Agroalimentaire

La filière cacao ivoirienne menacée d’une nouvelle crise sur les contrats de déblocage

| Par - à Abidjan
Mis à jour le 14 septembre 2020 à 11h55
Unité de transformation du cacao dans l'usine de Choco Ivoire à San Pedro, dans le sud-ouest de la Côte d'Ivoire, en mars 2016.

Unité de transformation du cacao dans l'usine de Choco Ivoire à San Pedro, dans le sud-ouest de la Côte d'Ivoire, en mars 2016. © Jacques Torregano pour JA

En Côte d’Ivoire, la filière cacao est au bord d’une nouvelle crise. Asphyxiés par la concurrence des grands groupes installés sur le territoire et qui captent tous les contrats des chocolatiers comme Mars, Nestlé, Cémoi, ou encore Mondelez, les négociants ivoiriens lancent un appel de détresse et attirent l’attention du régulateur de la filière.

Le groupement des négociants ivoiriens (GNI) composé d’une quinzaine d’exportateurs et de broyeurs nationaux réclame plus de contrats de cacao certifié (pour « certifié durable »). Des accords concentrés pour l’heure entre les mains de sept multinationales du négoce dont Cargill, Olam, Sucden ou Barry Callebault.

Ces contrats sont passés exclusivement par les chocolatiers. Une sorte de cartel constitué par les majors et qui a la mainmise sur le secteur.

Dans communiqué rendu public le 24 février, le GNI qui s’alarme de l’exclusion des négociants ivoiriens, ne demande pas une faveur. « Le GNI invite l’industrie chocolatière à également attribuer des contrats de fèves de cacao certifié durable aux transformateurs et aux exportateurs ivoiriens qui ont des réseaux de coopératives certifiées et pour certains d’entre eux la volonté d’investir dans des programmes de certification durable », écrit-il.

Des opérateurs menacés de faillite

De fait, les fèves de cacao certifié bénéficient d’une prime de 200 dollars la tonne, une manne qui dépasserait le milliard de dollars pour les multinationales.

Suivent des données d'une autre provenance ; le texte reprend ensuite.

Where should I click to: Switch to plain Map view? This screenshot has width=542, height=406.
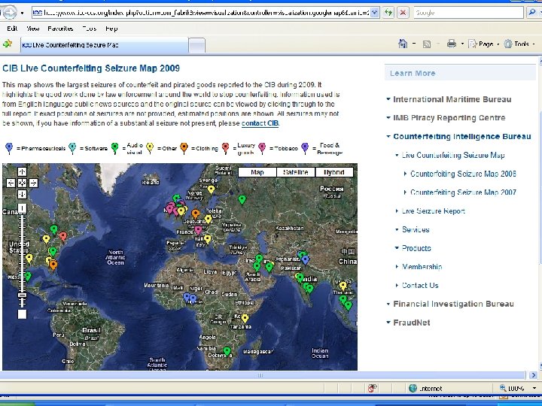(x=257, y=172)
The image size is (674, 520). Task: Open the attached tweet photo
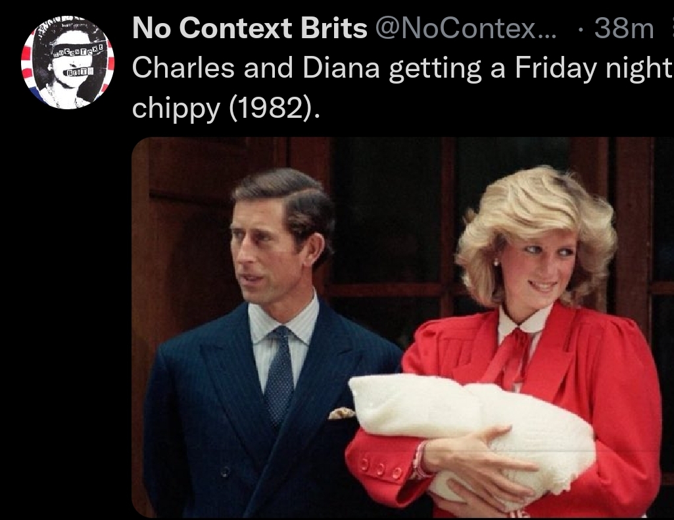[403, 327]
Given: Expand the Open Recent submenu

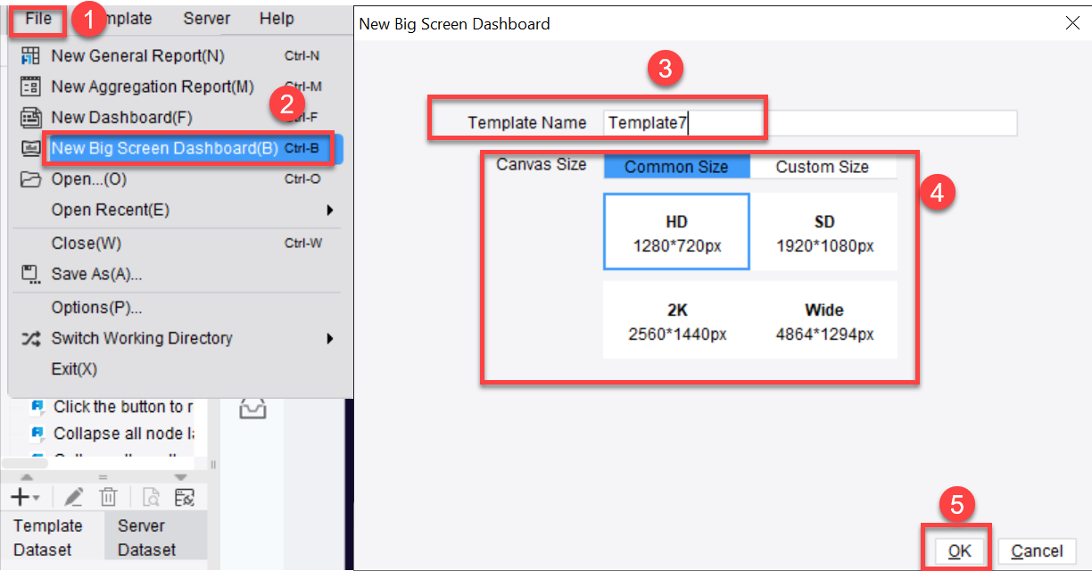Looking at the screenshot, I should tap(330, 209).
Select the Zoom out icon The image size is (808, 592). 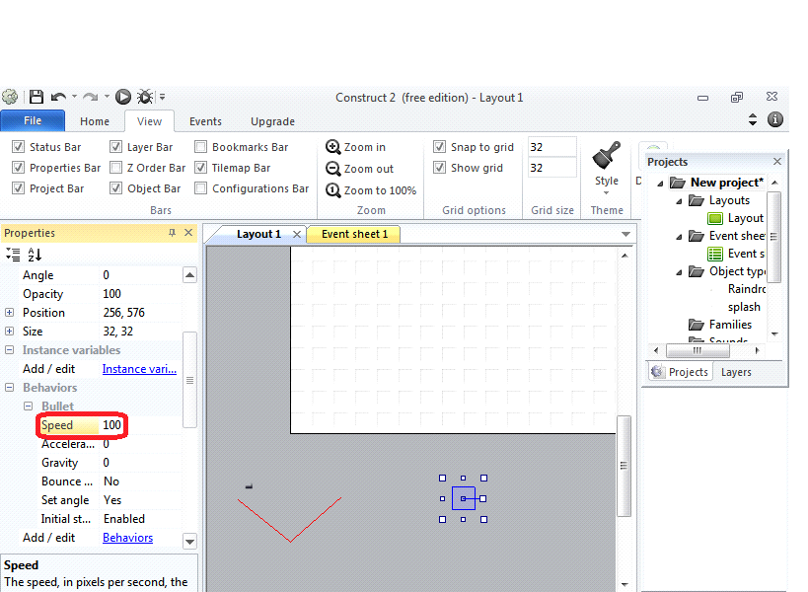[x=332, y=167]
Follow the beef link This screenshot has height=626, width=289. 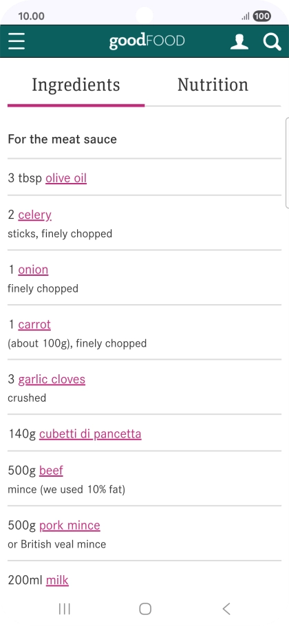[x=51, y=471]
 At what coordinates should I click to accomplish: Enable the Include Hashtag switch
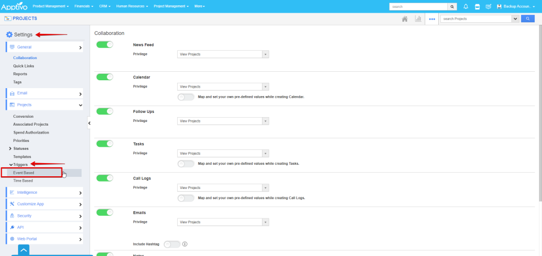(172, 244)
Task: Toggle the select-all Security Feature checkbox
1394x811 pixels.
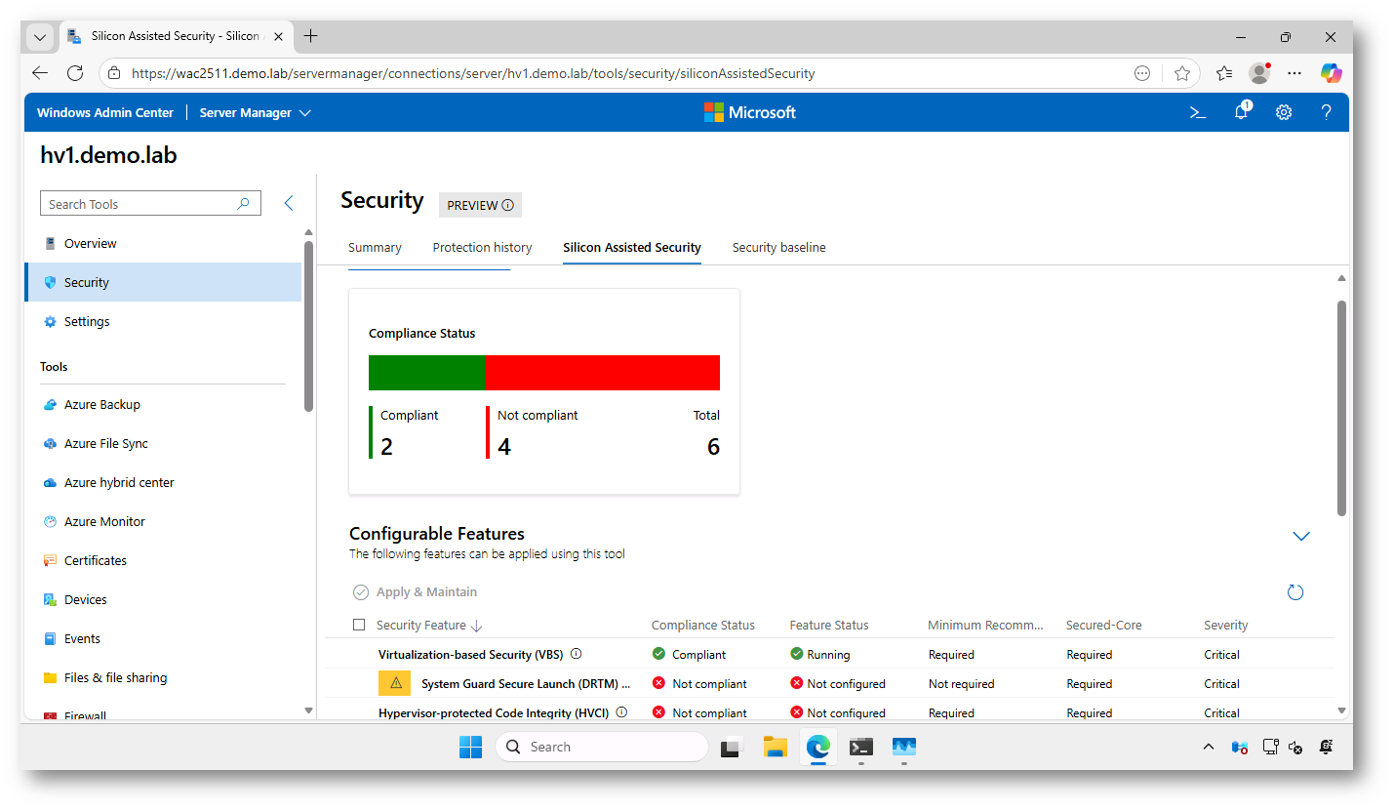Action: 359,625
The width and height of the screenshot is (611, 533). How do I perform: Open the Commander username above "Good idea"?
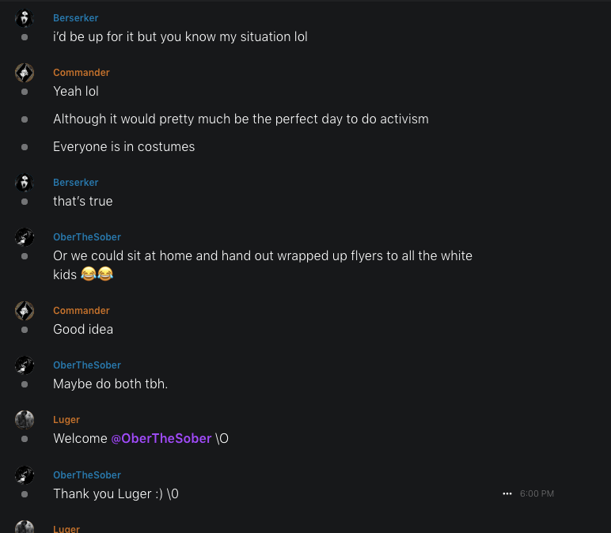82,311
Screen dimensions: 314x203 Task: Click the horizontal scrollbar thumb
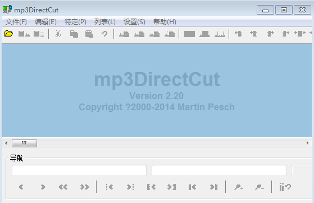(x=24, y=143)
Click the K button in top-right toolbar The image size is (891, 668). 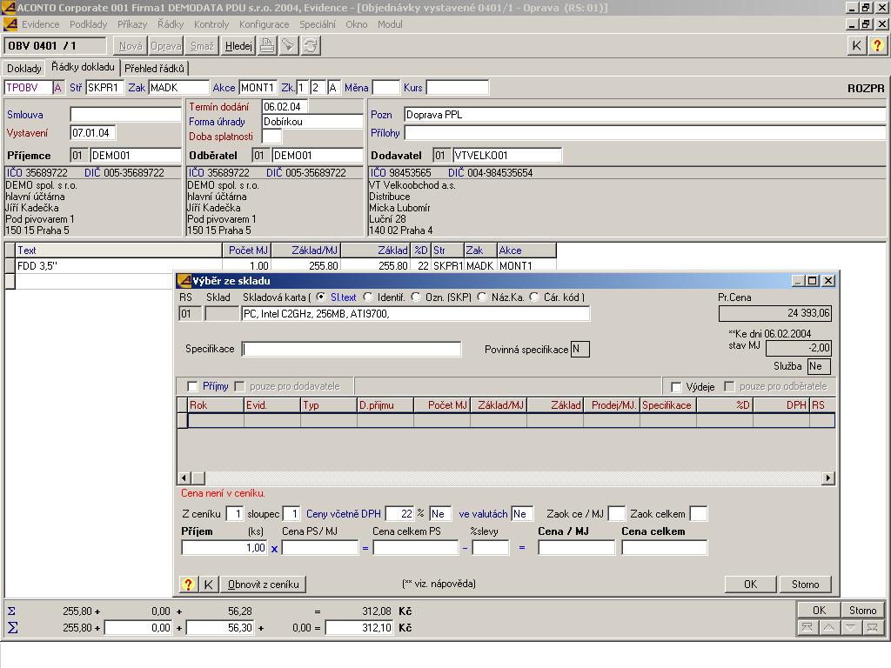857,46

Une partie de cette prime est partagée entre les majors et leurs intermédiaires. Les cacaoculteurs ne reçoivent qu’une infime partie. Mais, l’allocation inégale des contrats des chocolatiers aux multinationales sur le certifié créent une grande disparité dans la filière.

les coopératives et les intermédiaires exigent maintenant une prime pour le cacao non certifié

La récolte ivoirienne de cacao certifié, grâce aux différents programmes de certification et de durabilité instaurés dans la filière, représente plus de 1 million de tonnes, soit 45 % de la production nationale. Cette situation fragilise les exportateurs nationaux, dont certains acteurs sont sinistrés. De nombreux opérateurs sont menacés de faillite ou de disparition. « Les négociants ivoiriens ne sont pas seulement exclus des contrats de cacao certifié, ils sont aussi exclus des fèves ordinaires. Les coopératives et les intermédiaires exigent maintenant une prime pour le cacao non certifié », explique à Jeune Afrique le directeur d’une compagnie de négoce ivoirien.

Une affirmation confirmée par le GNI. « C’est un fait établi qu’il est impossible en Côte d’Ivoire d’acheter des fèves de cacao ordinaires sans acheter également du cacao certifié ».

Cette situation fait ainsi planer le spectre des défauts de contrats certains opérateurs qui pourraient plonger la filière dans une grave crise comme en 2017. La campagne de commercialisation de la récolte 2019-2020 est inédite. Des exportateurs possèdent de contrats mais n’ont pas accès aux stocks physiques, alors que certains disposent des stocks mais pas de contrats.

Une situation qui pourrait évoluer si, selon nos informations, le Conseil Café Cacao recommandait aux exportateurs de céder leur surplus de stocks aux opérateurs locaux, ceci encadré par des contrats internationaux. Interrogé par Jeune Afrique, le régulateur de la filière, saisi du dossier n’a pas souhaité faire de commentaires.